La sua irrinunciabile precisione, questa particolare attenzione, questo colmarci d’informazioni, rimangono comunque elementi discreti che fanno parte di un equilibrio estetico e linguistico che aspira a un sentimento positivo. Sono figurazioni che richiedono la nostra resa, la nostra capacità di ritrovare in noi uno sguardo innocente e di condurlo a una lettura poetica e divertita, rincorsa sulla scia delle emozioni.
Ed un particolare esiste con la sua assenza: in queste scene, in questi scatti, in questo rincorrersi di suggestioni, non troviamo anima viva. Non abbiamo indizi, dimensioni, sguardi ed espressioni che vengano rivolti dalla nostra parte, questo vuoto umano è lì e toglie ancor più tempo al tempo, sottrae dimensione e profondità allo spazio, ruba voce ai mormorii in sottofondo. E ci disorienta l’indefinibile spontaneità con cui, comunque, tutto questo noi lo percepiamo.

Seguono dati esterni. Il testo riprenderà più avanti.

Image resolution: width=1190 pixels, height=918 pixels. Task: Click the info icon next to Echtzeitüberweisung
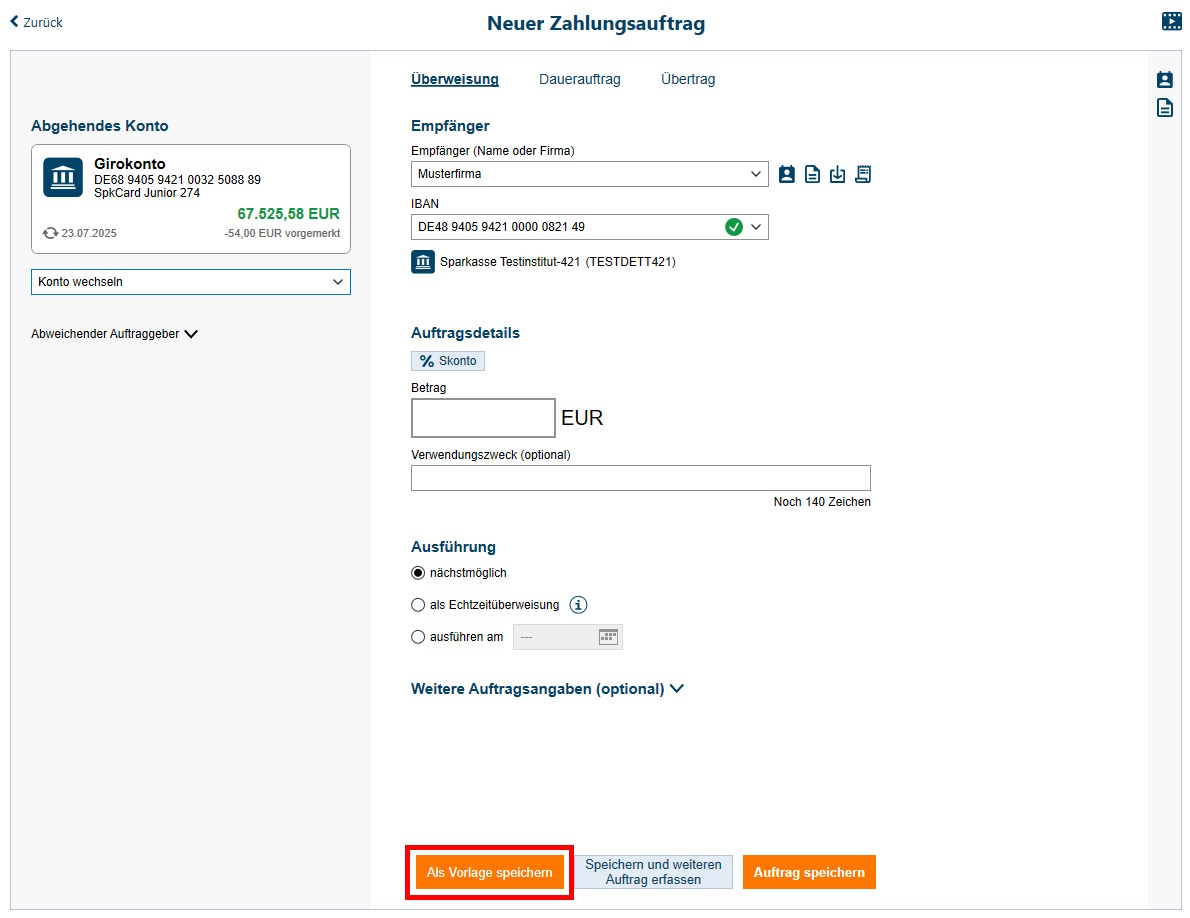[x=578, y=605]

Ogni scatto è come la pagina di un libro o il fotogramma di una pellicola, con un’interpretazione dominante ed essenziale dettata dalle tematiche soggettive, ed una universale, densa delle sfumature che ognuno vuole trovare. E comunque rimane sempre realtà autentica, elemento fondamentale, oggettiva e soggettiva insieme, assolutamente senza artifici, a dare forma all’incantesimo che dimora oltre il vero, oltre la sua stessa essenza.
Una realtà volutamente stemperata sulla superficie della tela scelta come supporto fotografico per non disperdere la formazione e le origini creative di Betty Zanelli, e, particolarmente, per esaltare la pittoricità dell’immagine, definendo una percezione di dissolvenza dei margini della figurazione, mescolando le ombre e i chiaroscuri ed accentuando ancor più l’atemporalità dell’evento. Questa sua determinazione e soluzione formale rendono quindi l’opera e il concetto ancor più sensibili. Il suo procedere è ineluttabilmente rivolto alla conquista della coscienza e dell’emotività di noi osservatori, con garbata energia e con reverente provocazione.